(Do this) Reproduce the data below word for word, starting with its first line and going on through the line that contains "Action: [x=440, y=29]".

*** Supplied material

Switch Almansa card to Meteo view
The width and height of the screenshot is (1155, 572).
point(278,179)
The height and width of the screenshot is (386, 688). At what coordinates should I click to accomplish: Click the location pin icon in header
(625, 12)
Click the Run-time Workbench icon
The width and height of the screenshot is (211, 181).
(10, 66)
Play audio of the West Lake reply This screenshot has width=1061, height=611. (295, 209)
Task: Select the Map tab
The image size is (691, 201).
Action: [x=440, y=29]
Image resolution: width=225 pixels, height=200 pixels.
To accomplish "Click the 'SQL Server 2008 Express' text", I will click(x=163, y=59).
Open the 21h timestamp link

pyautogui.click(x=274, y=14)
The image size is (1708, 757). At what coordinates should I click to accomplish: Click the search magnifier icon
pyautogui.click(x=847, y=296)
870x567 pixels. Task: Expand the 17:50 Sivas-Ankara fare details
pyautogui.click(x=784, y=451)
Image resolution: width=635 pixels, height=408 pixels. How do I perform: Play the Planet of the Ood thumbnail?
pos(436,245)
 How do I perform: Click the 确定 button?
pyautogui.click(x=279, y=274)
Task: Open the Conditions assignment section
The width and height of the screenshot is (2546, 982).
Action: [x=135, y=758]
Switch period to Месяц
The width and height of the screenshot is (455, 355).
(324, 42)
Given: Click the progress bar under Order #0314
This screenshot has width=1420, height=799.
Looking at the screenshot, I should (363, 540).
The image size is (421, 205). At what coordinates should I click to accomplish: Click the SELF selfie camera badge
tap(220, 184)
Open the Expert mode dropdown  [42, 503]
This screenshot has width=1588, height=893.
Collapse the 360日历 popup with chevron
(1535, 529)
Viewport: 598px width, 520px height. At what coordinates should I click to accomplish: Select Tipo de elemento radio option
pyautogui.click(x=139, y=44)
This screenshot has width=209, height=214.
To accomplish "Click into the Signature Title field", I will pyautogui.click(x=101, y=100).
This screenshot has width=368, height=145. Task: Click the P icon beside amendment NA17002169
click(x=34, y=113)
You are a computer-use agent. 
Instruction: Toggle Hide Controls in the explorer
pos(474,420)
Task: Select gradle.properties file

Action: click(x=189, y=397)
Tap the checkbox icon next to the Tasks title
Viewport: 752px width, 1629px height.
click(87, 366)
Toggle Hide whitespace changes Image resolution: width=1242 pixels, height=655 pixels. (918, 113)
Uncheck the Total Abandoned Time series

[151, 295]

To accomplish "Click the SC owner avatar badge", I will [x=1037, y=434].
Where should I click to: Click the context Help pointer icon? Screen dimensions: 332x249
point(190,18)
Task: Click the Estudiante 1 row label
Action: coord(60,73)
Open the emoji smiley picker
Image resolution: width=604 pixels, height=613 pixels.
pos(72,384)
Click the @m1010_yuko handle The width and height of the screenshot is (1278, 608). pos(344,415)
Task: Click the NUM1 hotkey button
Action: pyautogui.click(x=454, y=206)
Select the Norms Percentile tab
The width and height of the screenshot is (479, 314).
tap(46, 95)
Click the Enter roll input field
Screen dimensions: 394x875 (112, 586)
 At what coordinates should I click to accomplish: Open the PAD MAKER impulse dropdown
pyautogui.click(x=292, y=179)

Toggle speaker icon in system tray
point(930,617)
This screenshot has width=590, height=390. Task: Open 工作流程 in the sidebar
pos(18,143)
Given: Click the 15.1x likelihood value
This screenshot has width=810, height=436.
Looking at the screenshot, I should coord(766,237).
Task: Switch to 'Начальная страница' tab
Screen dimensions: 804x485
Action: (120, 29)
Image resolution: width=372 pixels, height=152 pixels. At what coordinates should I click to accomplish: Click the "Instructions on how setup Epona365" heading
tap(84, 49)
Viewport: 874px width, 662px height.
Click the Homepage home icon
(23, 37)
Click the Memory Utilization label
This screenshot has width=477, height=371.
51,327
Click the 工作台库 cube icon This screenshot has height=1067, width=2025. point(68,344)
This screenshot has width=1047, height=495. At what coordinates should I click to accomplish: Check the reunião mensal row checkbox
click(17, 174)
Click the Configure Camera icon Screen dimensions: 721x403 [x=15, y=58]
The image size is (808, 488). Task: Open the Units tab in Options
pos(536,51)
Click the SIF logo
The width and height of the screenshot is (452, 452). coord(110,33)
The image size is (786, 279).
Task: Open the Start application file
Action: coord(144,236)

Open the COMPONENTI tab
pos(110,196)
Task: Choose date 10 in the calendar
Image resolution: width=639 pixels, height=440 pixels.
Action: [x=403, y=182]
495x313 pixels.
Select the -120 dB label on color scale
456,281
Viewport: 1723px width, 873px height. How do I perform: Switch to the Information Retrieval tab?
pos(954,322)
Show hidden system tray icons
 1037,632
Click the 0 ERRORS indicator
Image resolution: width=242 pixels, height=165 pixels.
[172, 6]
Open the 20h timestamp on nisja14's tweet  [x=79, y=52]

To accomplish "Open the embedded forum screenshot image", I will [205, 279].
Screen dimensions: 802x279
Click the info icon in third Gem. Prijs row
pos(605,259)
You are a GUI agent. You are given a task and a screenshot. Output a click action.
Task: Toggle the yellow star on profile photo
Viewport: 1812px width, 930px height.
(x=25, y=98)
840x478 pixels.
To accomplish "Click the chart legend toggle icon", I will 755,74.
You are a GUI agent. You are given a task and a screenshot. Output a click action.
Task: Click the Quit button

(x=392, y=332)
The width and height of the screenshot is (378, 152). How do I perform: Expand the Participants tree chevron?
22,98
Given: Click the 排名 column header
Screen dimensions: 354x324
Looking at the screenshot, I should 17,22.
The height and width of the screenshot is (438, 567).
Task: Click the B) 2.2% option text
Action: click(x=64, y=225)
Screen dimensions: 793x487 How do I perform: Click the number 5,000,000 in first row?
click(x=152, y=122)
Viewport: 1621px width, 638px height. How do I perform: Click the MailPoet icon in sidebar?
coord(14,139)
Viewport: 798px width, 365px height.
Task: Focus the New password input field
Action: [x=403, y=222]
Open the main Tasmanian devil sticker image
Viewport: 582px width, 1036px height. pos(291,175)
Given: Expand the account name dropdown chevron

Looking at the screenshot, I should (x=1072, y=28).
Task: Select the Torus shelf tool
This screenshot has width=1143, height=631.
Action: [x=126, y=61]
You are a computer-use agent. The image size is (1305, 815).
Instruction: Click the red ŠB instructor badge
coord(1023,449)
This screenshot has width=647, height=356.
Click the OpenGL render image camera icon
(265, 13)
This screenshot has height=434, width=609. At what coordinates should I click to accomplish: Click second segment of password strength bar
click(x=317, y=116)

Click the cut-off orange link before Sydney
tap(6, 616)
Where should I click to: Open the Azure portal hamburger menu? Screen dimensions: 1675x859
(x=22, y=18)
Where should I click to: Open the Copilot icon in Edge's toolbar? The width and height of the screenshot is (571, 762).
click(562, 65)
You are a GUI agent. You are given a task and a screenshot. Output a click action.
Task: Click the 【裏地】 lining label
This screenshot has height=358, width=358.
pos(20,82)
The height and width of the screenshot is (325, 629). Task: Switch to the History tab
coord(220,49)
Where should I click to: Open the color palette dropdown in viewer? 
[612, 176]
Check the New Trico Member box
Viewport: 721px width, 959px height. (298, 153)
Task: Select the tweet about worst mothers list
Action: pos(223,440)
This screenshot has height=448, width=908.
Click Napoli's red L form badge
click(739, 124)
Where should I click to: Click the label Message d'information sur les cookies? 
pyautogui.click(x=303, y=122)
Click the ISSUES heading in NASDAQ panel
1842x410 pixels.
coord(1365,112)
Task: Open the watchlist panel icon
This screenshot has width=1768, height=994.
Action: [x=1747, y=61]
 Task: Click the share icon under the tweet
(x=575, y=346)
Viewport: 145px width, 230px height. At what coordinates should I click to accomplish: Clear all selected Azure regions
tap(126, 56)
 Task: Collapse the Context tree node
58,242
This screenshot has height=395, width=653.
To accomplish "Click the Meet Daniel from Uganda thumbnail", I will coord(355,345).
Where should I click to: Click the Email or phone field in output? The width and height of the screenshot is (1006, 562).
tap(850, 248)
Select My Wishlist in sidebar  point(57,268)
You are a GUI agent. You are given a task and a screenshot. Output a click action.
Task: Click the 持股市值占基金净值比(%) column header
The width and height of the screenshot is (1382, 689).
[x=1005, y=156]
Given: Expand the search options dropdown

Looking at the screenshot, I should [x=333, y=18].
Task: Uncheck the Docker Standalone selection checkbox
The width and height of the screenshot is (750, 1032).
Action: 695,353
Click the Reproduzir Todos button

******

(Output below)
Switch Almansa card to Meteo view
The width and height of the screenshot is (1155, 572).
point(278,179)
The height and width of the screenshot is (386, 688). At what coordinates should I click to accomplish: Click the location pin icon in header
(625, 12)
Click the Run-time Workbench icon
The width and height of the screenshot is (211, 181).
(10, 66)
Play audio of the West Lake reply This screenshot has width=1061, height=611. (295, 209)
Task: Select the Map tab
The image size is (691, 201).
Action: [x=440, y=29]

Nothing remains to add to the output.